Egalité des sexes : le Conseil d’Etat pose le principe de l’égalité des bonification

Tirant les conséquences d’un arrêt du 29 novembre 2001 de la Cour de justice des communautés européennes, le Conseil d’Etat vient de faire droit à la demande d’un fonctionnaire qui souhaitait bénéficier de la bonification pour l’éducation des enfants, jusqu’alors réservée aux "femmes fonctionnaires" (29 juillet 2002, n° 141112, M. Joseph Griesmar). Une décision qui fait déjà l’objet de nombreuses critiques et interrogations.

Le requérant, M. Griesmar est magistrat, père de trois enfants. Un arrêté en date du 1er juillet 1991 lui a concédé une pension de retraite en totalité mais en ne prenant pas en compte trois annuités au titre de l’article L. 12 b) du Code des pensions civiles et militaires de retraite. Cette disposition réserve aux seules femmes le bénéfice de la bonification d’une annuité par enfants. Estimant que cette disposition est contraire aux principes fondateurs du droit européen et repose sur une discrimination fondée sur le sexe, le requérant a saisi la justice.

Dans une première décision en date du 28 juillet 1999 (n° 141112), le Conseil d’Etat a soulevé une question préjudicielle devant la Cour de justice des Communautés européennes afin d’obtenir l’appréciation de la compatibilité de la disposition française avec les normes de valeur communautaire. Ainsi, le juge français souhaitait connaître tout d’abord, le champ d’application de l’article 119 du Traité de Rome qui précise que "chaque Etat membre assurer et maintient l’application du principe de l’égalité des rémunérations entre les travailleurs masculins et les travailleurs féminins" et notamment savoir si les pensions servies par le régime français de retraite des fonctionnaires sont au nombre des rémunérations visées par cette disposition. Par ailleurs, le juge demande à la CJCE d’apprécier, le cas échéant, la compatibilité de l’article L. 12 b) du code des pensions civiles et militaires de retraite avec les précisions apportées par l’article 6§3 de l’accord annexé au protocole n° 14 sur la politique sociale.

Dans un arrêt en date du 29 novembre 2001 (affaire C-366/99), la CJCE a estimé que "le principe de l’égalité des rémunérations est méconnu par une disposition telle que l’article L. 12, sous b) du code des pensions civiles et militaires de retraite, en ce qu’elle exclut du bénéfice de la bonification qu’elle instaure pour le calcul des pensions de retraite les fonctionnaires masculins qui sont à même de prouver avoir assumé l’éducation de leurs enfants".

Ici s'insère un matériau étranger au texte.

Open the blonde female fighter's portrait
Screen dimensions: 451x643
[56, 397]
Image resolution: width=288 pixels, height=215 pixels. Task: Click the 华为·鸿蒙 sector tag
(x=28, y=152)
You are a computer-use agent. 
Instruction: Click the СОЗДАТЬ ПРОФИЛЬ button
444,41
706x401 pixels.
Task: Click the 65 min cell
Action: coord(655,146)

Tirant les conséquences de cet arrêt, le Conseil d’Etat a précisé dans son arrêt du 29 juillet 2002 que "le b) de l’article L. 12 du code des pensions civiles et militaires de retraire qui institue, pour le calcul de la pension, une bonification d’ancienneté d’un an par enfant dont il réserve le bénéfice aux "femmes fonctionnaires" (...) est incompatible avec le principe d’égalité des rémunérations tel qu’il est affirmé par le Traité instituant la Communauté européenne".

Seulement, plusieurs zones de flou apparaissent lors de la comparaison de deux décisions. Dans sa décision du 29 novembre 2001, la CJCE avait réservé le bénéfice de la bonification aux seuls "fonctionnaires masculins qui sont à même de prouver avoir assumé l’éducation de leurs enfants". Erwan Royer, chargé de formation, indiquait au sein de la dernière livraison de l’AJDA que "le juge communautaire établit par cette précise une distinction entre les femmes et les hommes fonctionnaires, seuls les seconds devant faire la preuve qu’ils ont effectivement assumé l’éducation de leurs enfants pour percevoir la bonification". Seulement, le Conseil d’Etat par la voix de son Commissaire du gouvernement n’a pas suivi ce chemin.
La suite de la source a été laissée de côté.